- Origin: Županja, Croatia
- Genres: Rock
- Years active: 1992–present
- Label: Croatia Records
- Members: Igor Kolić; Vlado Soljačić; Josip Kamenski; Zoran Mišić; Nenad Dujmić;
- Past members: Slaven Živanović; Pero Galić; Silvio Soljačić; Ivan Nol; Eugen Nemet; Ranko Šlibar; Branimir Jovanovac;

= Opća opasnost =

Croatian rock band

Opća opasnost (lit. "General danger") is a rock band from Croatia known for rock ballads.

Founded by Slaven Živanović and Pero Galić in Županja in 1992, they grew to six members and released their first studio album in 1994, Treba mi nešto jače od sna, for Euroton records, a Croatian indie label. The songs "Opća opasnost", "Treba mi nešto jače od sna" and "Jednom kad noć" did very well on Croatian top lists at the time, and the latter became their signature song and one of the greatest ballads of ex-Yugoslav rock. They released another album, Amerika, for another local indie label, before signing on to Croatia Records for their 1997 album Ruski rulet.

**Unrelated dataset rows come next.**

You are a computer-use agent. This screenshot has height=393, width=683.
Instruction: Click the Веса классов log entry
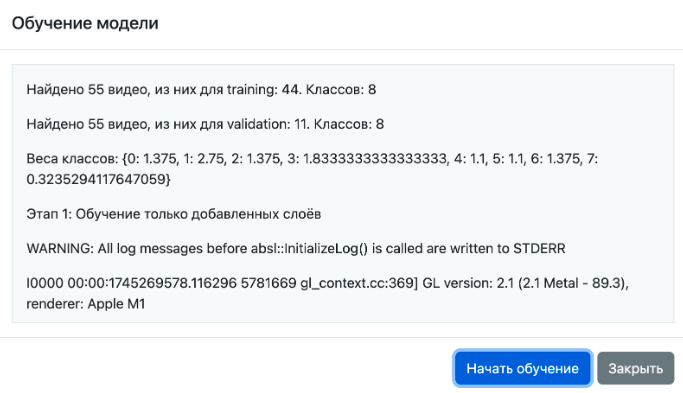point(312,169)
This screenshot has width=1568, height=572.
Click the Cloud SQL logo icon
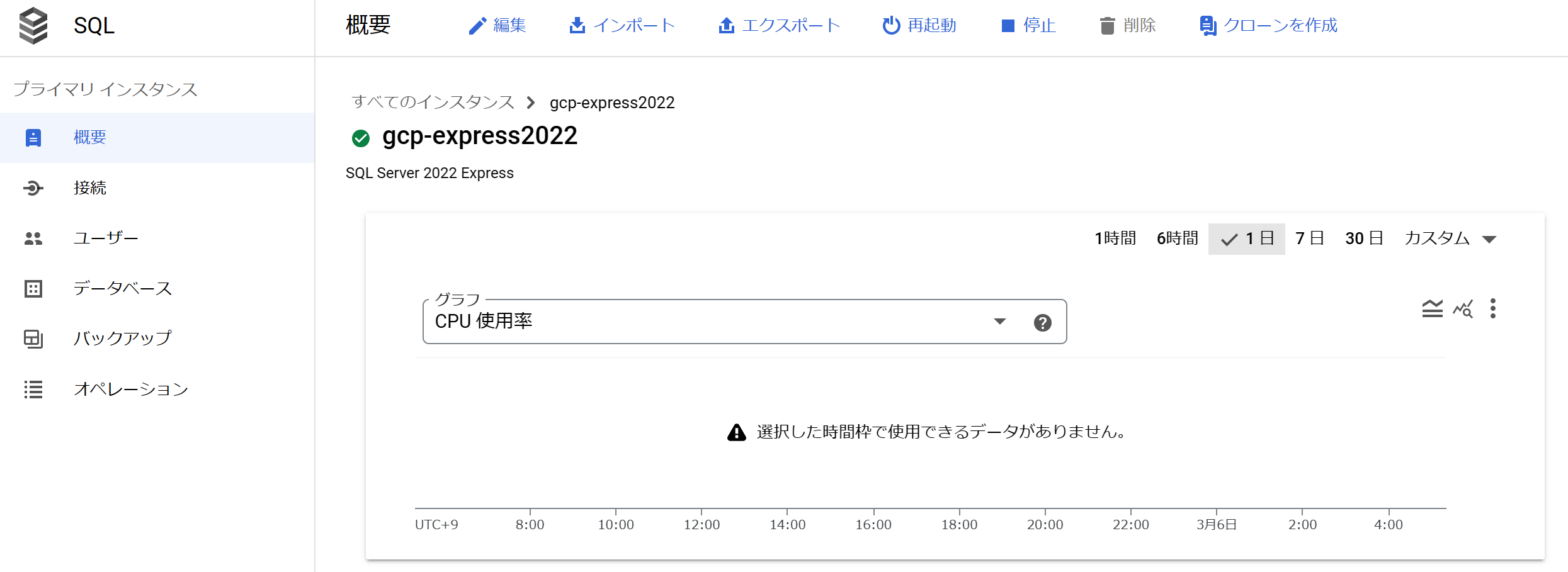[x=35, y=26]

They went on a hiatus in 2001, but returned in 2008 as a supporting band for a Whitesnake show in Osijek, as well as for Uriah Heep in 2009. In 2011, they performed as an opening act before Bon Jovi. Croatia Records released their 2011 album Vrati se na svjetlo, as well as a number of compilation records. The song "Tvoje ime čuvam" from this album received the Porin music award for hit of the year 2012.